In analysis we learn about living our lives every day in the face of death.  The psychoanalytic method, even as it reminds us of our mortality, is also a reminder of what Charles Schulz captured in this classic Peanuts cartoon in which Charlie Brown and Snoopy contemplate mortality on a lakeside dock.

 

“Someday, we will all die”, “but on all the other days, we will not.”  The insight that we have to die and that we have to live is by no means confined to psychoanalysis or to autobiography.  It is found also in great art, such as the photographs of the Lodz ghetto Jews (to be shown at an upcoming exhibition at Boston’s Museum of Fine Arts) who were doomed to die and yet smiled bravely at the photographer Henryk Ross, and the paintings of Hyman Bloom, such as The Cauldron, where even in death and in the midst of dissection the colors of life shine wondrously  This insight likewise informs imaginative literature that may be autobiographical only in the most metaphorical sense.  Paul Ornstein points to the classic example of The Brothers Karamazov, where Dostoevsky dramatizes “the central preoccupation of his adult life: the unresolved struggle between faith and doubt, between believing in God and immortality and not believing in them.”[v]  In that spirit I have saved the last ending of this analysis of life’s endings for Shakespeare and his Sonnet #77.

 

Thy glass will show thee how thy beauties wear,
Thy dial how thy precious minutes waste;
The vacant leaves thy mind’s imprint will bear,
And of this book, this learning mayst thou taste.
The wrinkles which thy glass will truly show
Of mouthed graves will give thee memory;
Thou by thy dial’s shady stealth mayst know
Time’s thievish progress to eternity.
Look what thy memory cannot contain,
Commit to these waste blanks, and thou shalt find
Those children nursed, delivered from thy brain,
To take a new acquaintance of thy mind.
These offices, so oft as thou wilt look,
Shall profit thee and much enrich thy book.

 

[i] Modell AH.  Other Times, Other Realities: Toward a Theory of Psychoanalytic Treatment.  Cambridge, MA: Harvard University Press, 1990.
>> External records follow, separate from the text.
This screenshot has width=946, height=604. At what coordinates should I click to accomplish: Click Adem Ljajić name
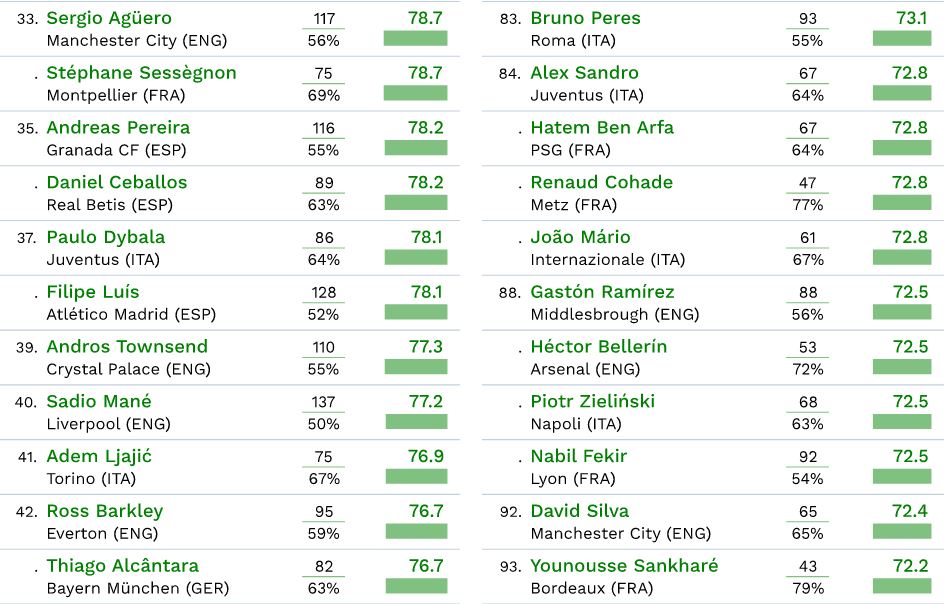(x=99, y=456)
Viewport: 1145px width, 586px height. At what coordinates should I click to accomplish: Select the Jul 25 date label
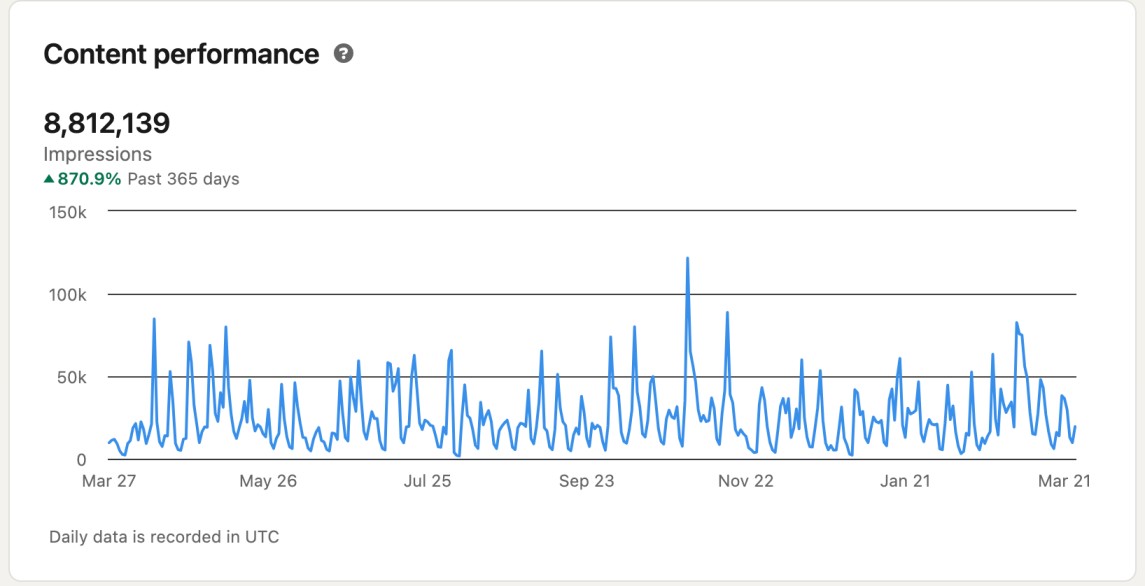pyautogui.click(x=427, y=481)
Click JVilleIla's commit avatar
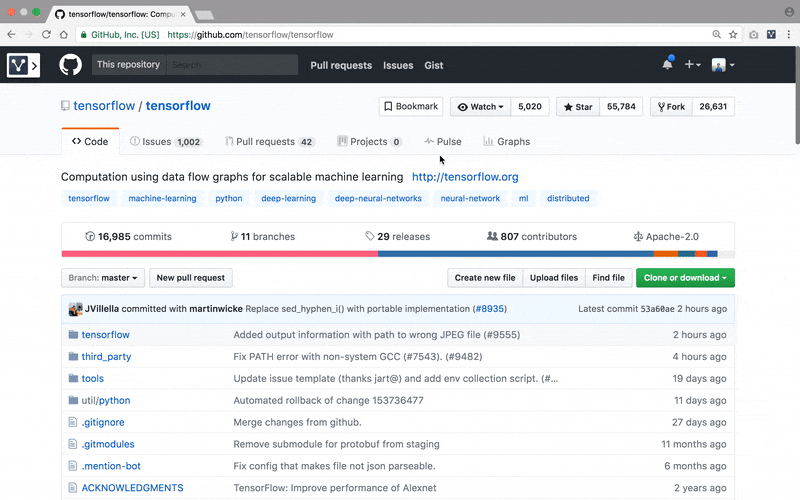This screenshot has height=500, width=800. tap(75, 309)

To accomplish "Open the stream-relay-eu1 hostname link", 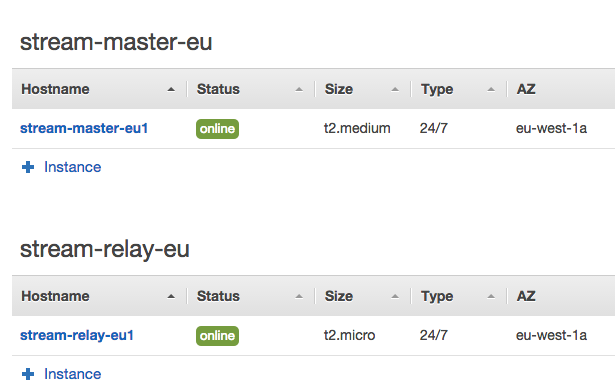I will click(77, 335).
[ii] Kris AO.  Free Association: Methods and Process (rev. ed.).  New York: Routledge, 1996.

[iii] Cave S.  The Quest to Live Forever and How It Drives Civilization.  New York: Crown, 2012.

[iv] Haque OS, De Freitas J, Viani I, Niederschulte B, Bursztajn HJ.  Why did so many German doctors join the Nazi Party early?  Int J Law Psychiatry. 2012; 35(5-6):473-479.

[v] Ornstein PH.  The novelist’s craft: Reflections on The Brothers KaramazovAmerican Imago 2012; 69(3):295-317.

I am grateful for the conversations and the work of Bennett Simon which illuminates my reading of Shakespeare.